You’re right of course. Let me rephrase that. I mean simply that you have to be careful with kind, caring, loving people who have a tendency to self sacrifice for others. You have to remember to be just as kind, caring, and considerate of their needs because they will easily place others above themselves, even when it may not be necessary because that’s just who they are. Certainly it’s also a lesson for them to learn to calibrate that and to remember to also care for themselves, but until they have that down pat (and let’s face it, we’re all a work in progress on that front, given we are here in 3d and haven’t exactly finished our lessons just yet), it’s also my/our responsibility to not accidentally ask more of such a person than is reasonable.
So if we were to ask him if he would take care of grandma, he would say yes without hesitation. Should we ask that? Absolutely not, not without considering every other alternative possibility, and if we do ask this, then do everything in our power to make sure it is a group effort and no one is overburdened simply because the others in the dynamic aren’t pulling their weight as they should.

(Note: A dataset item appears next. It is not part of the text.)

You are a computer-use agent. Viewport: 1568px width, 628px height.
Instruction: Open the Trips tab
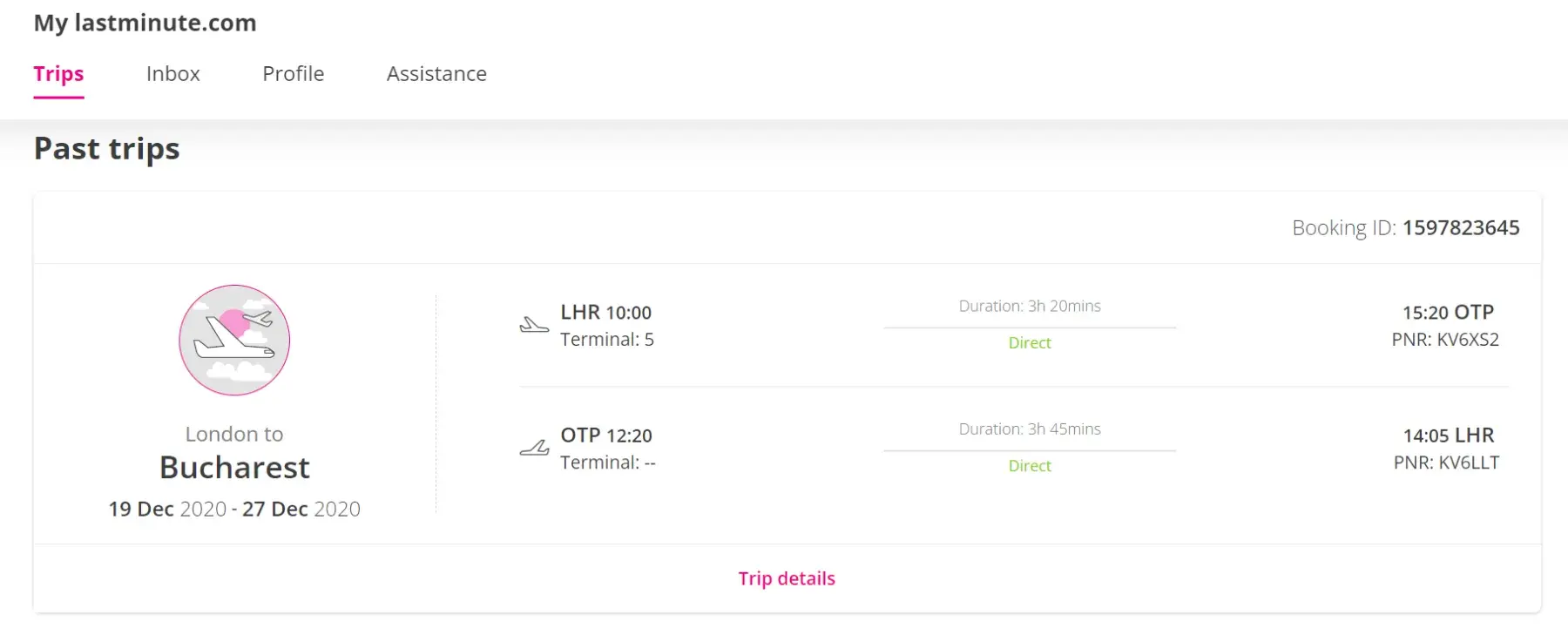click(58, 74)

Grandma is also this way. She will always self sacrifice and do her best to avoid burdening others with her care. She would choose the nursing home over our home simply to spare her grandkids and her kids of any undue hardship of having to care for her. Certainly she doesn’t want to be in that place, but she will act like she loves it and prefers it out of sheer love for us. And I know this because I know her, her grandkids aren’t as easily fooled as she may think, but we also see what she’s doing and why.

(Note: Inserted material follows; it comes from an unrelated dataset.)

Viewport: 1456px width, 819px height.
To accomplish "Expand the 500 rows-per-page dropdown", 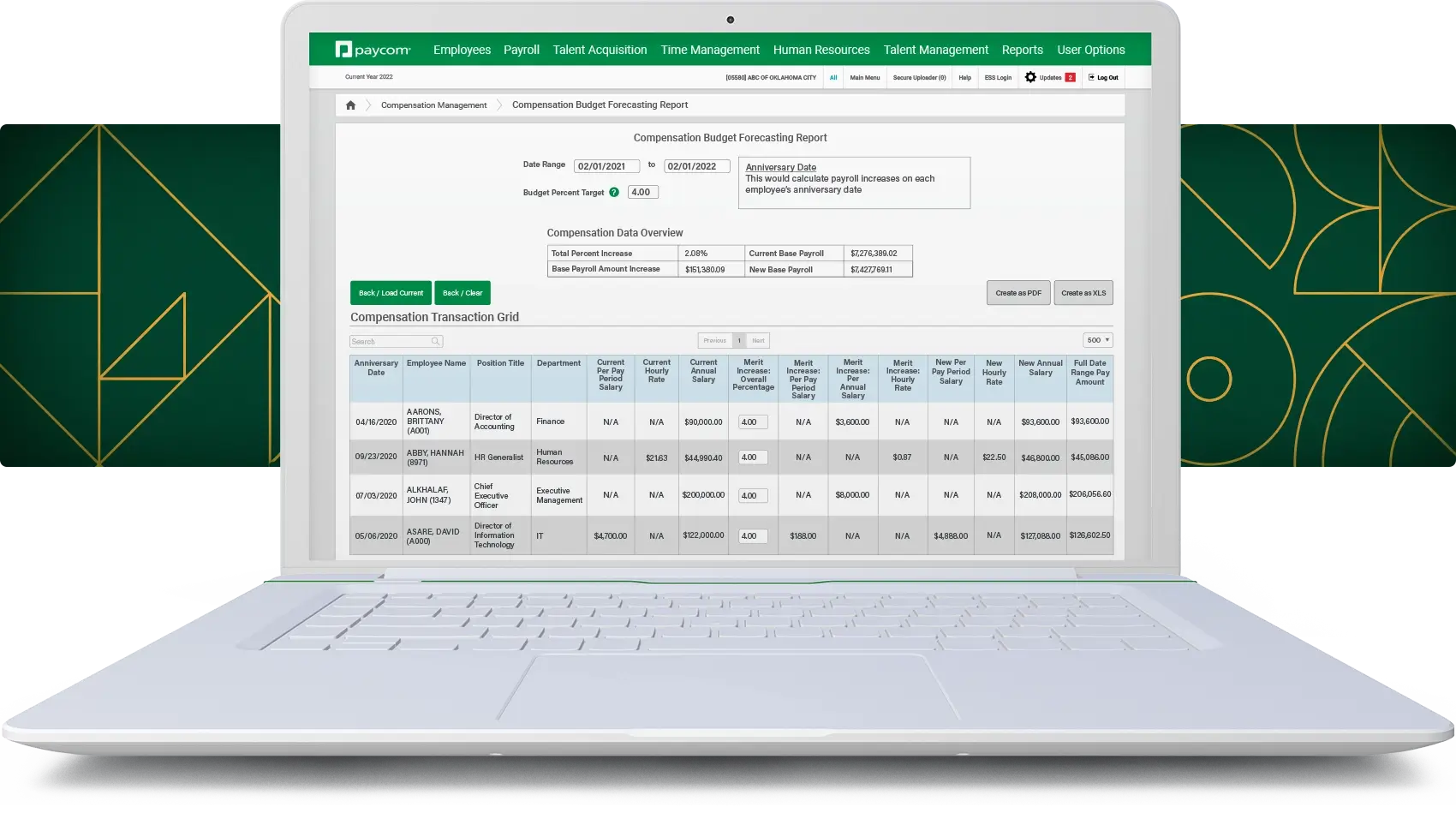I will 1097,340.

So we will consider everyone’s free will, we just have to be very gentle, careful, considerate, and keep in mind the predisposition of my dad and grandma towards self sacrifice for the sake of their family, and make every effort to find a way that works for everyone and doesn’t put anyone out unfairly or unnecessarily.
You just have to know who you’re dealing with, truly know them, love them, and act accordingly with utmost care. Especially when it comes to such big projects and decisions.
And Joan you make very good points about grandma’s needs and routine and the general complexity of same. Sometimes in our desire to be helpful we act too fast, and it’s easy to mean well but bite off more than we can chew or not think about the little things too (not so little when they add up together to make big problems for grandma).
The difficulty is also because time is of the essence. We will call her facility tomorrow and speak with the lady in charge, that’s a great suggestion!